We instinctively know the power of touch. That’s why the head of Marjory Stoneman Douglas in Florida hugged every student after the tragic shooting at the school. Princess Diana also knew that a single touch can change someone’s life and that’s why she held the hand of an Aids patient in 1987.

Touch has healing power. It slows down the release of cortisol, blood pressure, and heart rate, which improves people’s control over their stress hormones.
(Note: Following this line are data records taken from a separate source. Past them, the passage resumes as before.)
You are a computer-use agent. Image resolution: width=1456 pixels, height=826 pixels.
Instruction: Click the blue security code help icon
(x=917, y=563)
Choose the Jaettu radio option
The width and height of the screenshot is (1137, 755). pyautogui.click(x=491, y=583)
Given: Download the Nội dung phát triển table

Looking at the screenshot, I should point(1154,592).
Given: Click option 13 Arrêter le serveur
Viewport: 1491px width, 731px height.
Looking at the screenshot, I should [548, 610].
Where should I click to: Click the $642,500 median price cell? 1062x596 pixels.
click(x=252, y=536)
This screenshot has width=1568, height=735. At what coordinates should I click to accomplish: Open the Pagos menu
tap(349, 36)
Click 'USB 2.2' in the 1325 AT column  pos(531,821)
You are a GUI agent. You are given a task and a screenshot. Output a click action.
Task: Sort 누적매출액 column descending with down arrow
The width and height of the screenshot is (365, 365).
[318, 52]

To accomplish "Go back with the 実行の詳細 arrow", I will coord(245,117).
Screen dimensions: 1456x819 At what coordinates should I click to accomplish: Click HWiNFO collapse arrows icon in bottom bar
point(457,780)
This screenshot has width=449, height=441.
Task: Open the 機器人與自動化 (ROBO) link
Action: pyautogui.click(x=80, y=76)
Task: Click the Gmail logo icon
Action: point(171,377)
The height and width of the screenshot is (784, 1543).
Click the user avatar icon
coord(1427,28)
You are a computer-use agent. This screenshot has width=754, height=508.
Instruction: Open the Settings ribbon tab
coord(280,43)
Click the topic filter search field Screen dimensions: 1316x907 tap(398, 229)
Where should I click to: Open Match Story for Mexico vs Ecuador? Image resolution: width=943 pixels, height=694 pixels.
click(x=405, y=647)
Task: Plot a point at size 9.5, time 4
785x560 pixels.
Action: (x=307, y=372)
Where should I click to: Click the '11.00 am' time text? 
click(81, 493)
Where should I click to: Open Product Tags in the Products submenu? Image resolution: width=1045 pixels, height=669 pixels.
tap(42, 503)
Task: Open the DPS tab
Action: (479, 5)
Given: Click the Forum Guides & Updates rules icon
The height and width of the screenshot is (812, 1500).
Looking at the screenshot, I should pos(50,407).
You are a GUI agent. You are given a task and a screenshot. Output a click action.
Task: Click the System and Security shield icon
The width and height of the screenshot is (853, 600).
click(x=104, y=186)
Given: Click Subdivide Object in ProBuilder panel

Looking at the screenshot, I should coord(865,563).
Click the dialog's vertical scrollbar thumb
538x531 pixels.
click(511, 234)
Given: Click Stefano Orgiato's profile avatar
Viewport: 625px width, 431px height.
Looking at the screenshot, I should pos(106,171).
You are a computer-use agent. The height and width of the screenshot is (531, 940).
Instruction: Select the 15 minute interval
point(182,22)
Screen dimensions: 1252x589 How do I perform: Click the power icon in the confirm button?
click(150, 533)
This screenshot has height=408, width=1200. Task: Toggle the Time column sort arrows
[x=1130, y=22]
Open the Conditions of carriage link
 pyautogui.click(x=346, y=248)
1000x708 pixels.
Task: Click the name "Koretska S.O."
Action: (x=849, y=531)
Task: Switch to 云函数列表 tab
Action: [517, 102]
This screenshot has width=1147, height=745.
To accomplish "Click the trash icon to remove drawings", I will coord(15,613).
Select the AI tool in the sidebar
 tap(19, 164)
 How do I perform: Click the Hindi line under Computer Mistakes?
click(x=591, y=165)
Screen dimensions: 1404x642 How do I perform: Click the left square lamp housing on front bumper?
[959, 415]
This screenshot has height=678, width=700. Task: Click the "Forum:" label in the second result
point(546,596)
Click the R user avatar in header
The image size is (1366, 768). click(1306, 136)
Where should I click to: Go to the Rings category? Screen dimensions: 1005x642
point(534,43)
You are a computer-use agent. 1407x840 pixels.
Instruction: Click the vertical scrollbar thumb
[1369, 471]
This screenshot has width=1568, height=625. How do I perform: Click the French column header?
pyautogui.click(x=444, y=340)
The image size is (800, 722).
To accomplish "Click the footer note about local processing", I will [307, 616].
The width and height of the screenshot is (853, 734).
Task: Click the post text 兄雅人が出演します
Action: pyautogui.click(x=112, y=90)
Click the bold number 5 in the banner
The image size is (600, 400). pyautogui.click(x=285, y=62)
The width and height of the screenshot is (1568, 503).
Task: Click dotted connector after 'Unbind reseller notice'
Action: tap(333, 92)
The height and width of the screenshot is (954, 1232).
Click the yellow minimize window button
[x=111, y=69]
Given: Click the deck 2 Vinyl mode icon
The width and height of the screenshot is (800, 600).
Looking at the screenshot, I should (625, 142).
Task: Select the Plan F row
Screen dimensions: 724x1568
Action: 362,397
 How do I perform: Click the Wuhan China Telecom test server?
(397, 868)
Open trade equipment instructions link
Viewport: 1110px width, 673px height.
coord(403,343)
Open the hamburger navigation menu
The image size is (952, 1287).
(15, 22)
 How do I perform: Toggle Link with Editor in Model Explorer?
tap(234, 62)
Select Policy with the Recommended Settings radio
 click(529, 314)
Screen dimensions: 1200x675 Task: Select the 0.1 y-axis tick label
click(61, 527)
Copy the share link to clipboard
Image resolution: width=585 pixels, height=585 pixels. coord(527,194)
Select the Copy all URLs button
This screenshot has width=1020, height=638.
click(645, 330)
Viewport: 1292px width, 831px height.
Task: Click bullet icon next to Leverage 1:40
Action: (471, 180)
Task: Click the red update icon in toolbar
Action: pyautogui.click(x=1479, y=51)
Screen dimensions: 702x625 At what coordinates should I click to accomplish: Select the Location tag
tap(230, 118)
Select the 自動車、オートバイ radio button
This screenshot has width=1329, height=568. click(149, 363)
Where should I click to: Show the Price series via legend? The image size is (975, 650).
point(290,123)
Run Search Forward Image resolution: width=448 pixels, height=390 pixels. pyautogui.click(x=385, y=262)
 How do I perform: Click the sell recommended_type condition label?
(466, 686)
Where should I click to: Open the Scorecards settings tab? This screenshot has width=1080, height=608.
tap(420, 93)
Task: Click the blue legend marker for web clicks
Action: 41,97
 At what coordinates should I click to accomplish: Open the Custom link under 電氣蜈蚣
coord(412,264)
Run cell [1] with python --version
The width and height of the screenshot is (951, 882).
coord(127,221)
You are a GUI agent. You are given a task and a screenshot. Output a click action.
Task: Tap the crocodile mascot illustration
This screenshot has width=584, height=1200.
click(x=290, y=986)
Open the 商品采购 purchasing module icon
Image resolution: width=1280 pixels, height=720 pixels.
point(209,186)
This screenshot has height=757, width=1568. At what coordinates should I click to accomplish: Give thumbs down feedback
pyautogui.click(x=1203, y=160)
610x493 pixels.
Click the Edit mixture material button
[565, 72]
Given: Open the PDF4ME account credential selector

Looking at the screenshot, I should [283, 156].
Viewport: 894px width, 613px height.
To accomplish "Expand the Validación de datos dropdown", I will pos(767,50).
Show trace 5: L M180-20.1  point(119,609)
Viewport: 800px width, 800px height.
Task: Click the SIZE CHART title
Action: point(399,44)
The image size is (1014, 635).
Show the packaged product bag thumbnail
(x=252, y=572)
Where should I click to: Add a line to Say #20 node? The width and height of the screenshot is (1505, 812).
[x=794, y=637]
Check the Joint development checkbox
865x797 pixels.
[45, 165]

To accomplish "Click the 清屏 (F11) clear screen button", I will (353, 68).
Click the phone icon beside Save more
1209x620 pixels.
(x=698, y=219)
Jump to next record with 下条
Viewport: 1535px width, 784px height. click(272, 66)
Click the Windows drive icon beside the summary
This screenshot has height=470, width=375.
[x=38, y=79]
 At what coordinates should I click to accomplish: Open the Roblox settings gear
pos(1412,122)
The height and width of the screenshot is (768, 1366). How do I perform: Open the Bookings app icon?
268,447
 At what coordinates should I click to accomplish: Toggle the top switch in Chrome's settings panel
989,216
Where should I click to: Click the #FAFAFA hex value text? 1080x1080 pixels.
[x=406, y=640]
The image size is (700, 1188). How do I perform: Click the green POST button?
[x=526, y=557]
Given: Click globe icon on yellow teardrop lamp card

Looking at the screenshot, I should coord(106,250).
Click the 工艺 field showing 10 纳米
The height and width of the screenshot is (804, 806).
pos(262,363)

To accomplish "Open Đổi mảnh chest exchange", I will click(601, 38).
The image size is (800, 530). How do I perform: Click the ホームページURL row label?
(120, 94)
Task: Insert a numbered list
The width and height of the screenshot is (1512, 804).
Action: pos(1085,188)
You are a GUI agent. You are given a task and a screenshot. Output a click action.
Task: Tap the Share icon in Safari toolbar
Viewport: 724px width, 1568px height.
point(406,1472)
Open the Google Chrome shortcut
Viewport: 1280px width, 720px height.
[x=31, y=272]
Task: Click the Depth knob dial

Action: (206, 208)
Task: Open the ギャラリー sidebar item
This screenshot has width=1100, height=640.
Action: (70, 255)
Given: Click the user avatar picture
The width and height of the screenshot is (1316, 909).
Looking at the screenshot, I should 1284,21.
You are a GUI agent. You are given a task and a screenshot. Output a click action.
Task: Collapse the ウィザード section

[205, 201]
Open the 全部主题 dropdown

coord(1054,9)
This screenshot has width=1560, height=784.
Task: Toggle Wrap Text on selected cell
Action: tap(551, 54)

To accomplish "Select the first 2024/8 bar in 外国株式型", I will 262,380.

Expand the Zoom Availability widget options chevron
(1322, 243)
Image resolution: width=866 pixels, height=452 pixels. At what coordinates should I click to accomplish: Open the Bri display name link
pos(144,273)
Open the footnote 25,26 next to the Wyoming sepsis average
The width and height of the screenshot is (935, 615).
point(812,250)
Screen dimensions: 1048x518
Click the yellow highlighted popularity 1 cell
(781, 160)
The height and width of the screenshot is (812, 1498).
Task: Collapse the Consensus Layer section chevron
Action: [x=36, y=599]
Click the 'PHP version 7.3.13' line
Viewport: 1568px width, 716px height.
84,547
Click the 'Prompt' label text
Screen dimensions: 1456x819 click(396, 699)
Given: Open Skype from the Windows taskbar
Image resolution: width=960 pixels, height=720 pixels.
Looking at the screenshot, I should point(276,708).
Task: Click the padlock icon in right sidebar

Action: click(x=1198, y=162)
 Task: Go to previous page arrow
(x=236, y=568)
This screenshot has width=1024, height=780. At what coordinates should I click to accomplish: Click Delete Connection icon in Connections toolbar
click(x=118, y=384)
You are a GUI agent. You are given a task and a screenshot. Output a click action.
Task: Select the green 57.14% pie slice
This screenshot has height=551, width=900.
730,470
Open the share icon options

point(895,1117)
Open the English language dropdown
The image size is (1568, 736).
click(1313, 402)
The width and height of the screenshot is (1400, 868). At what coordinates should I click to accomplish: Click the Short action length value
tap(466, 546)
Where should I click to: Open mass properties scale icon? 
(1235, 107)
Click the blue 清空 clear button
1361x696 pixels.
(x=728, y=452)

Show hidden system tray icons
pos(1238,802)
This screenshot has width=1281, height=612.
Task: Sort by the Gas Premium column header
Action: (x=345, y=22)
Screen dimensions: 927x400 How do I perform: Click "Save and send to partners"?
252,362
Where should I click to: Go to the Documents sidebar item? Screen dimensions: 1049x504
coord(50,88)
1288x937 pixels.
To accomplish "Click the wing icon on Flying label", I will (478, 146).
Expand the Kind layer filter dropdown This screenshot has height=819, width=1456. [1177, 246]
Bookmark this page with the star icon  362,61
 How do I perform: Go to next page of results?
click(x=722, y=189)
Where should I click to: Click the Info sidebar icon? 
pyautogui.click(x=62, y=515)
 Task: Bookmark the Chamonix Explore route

Also, it boosts the immune system and it increases serotonin which is the natural antidepressant in our body, and it enables deep sleep.

And because touch serves as the main device for species recognition, the absence of it suggests that we humans have become less human.

It’s really a shame that we don’t see people touching and hugging each other these days. Everyone is on their cellphones, not caring about other people and what’s happening around them.

Let’s change this, shall we? Let’s start paying more attention to the people around us and hugging each other. Let’s bring ourselves closer to one another. There is enough distance and loneliness in this world.